Experimental frequency distribution of the LAeq, 10 min.

By contrast, if we take a specific hourly period such as 00:00-01:00 in NICU-I, the resulting data set (N = 6 · 15 = 90 data) still has a normal distribution with 95% confidence. Likewise, if we apply the Shapiro-Wilk test we get W = 0.838 (p-value = 0.159), so the null hypothesis is acceptable at a significance level of 5% (alpha = 0.05) since the p-value obtained (0.159) is greater than the alpha considered (0.05). This result confirms our hypothesis that the noise level has a normal distribution if the sampling period is restricted to 1 hour, which is less than the shortest of the characteristic periods of the data series (3 hours or the newborns’ feeding time).

Discussion

The results are consistent with those of other authors [2028] in which the hours with the highest levels of noise are between 08:00 and 15:00, when care activity around the newborn in NICU is at its busiest.

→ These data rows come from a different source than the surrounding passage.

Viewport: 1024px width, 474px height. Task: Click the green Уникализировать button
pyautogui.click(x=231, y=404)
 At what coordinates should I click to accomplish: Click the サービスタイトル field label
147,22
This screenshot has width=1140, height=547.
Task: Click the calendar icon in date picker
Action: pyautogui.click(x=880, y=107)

In terms of the maximum, minimum and average noise levels recorded, the studies in NICU that we have analysed present a wide range of values oscillating between 36-80 dBA [2125]. The results of our study show that the noise levels in NICU at HJRJ fall within a similar range. However, our study recorded maximum values that exceeded those of other researchers, at 80 dBA in LAeq,10 min averages. The equivalent sound level in other studies has a broader range (between 40 and 90 dBA) than the one recorded in our study (between 48.8 and 72.2 dBA), and with an integrated hourly average of LAeq,24 h noise of 64.5 dBA, which easily surpasses international standards and recommendations for newborns in NICU [13, 14]: LAeq,1 h = 45 dBA, L10 (hourly) = 50 dBA and Lmáx = 65 dBA, which is a considerable problem that remains unresolved [29, 30].

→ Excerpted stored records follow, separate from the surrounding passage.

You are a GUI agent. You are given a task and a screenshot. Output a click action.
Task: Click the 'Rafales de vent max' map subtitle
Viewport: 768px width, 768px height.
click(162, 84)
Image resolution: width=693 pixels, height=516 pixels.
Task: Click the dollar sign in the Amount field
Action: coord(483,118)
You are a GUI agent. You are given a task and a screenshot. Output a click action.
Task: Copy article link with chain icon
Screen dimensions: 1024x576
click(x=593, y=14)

The behavior of the hourly noise level in our study is consistent with that of Mackenzie [31], who established that the level of noise increased as the working day progressed and decreased in the afternoon. This is in accordance with Argote et al. [24] and Brandán et al. [22] who stated that noise levels rise at those times when the ward is cleaned in the mornings, and when relatives visit in the afternoons. Another characteristic that influences noise level relates to the health care work performed by personnel in shifts, with the night shift (22:00 – 08:00) showing the lowest levels and the morning and afternoon shifts registering the highest values, which is in line with various other studies [2026].

Our study agrees with other authors [3234] that noise levels exceed advisable. This may be due to a high number of patients, poor sound insulation, among other factors.

Conclusions

This study has demonstrated the high levels of noise pollution that newborns and health professionals are exposed to in NICU. Noise varies according to the shift, with levels at their highest during the morning and falling substantially at night. The critical care unit endures the highest noise levels. Measures to reduce these high noise levels in NICU include sound insulation (design, walls, closed doors with silent locking), drawing up an preventative maintenance equipment programme, placing the newborn as far as possible from machines, which could also be removed from the ward (fridges, computers, medical case history trolleys, etc). It would be advisable to raise awareness among personnel of the noise they make during work, and achieve a gradual decrease in the noise emanating from alarms to acceptable levels. Also needed is a reduction in conversational noise among personnel and visitors to the wards, which could be achieved by hanging the appropriate warning signs in these areas. In addition, it would be needed to develop a guideline for noise mitigation, and educational preparation of the staff and patient’s visitors with the implementation of protocols and to assess the progress.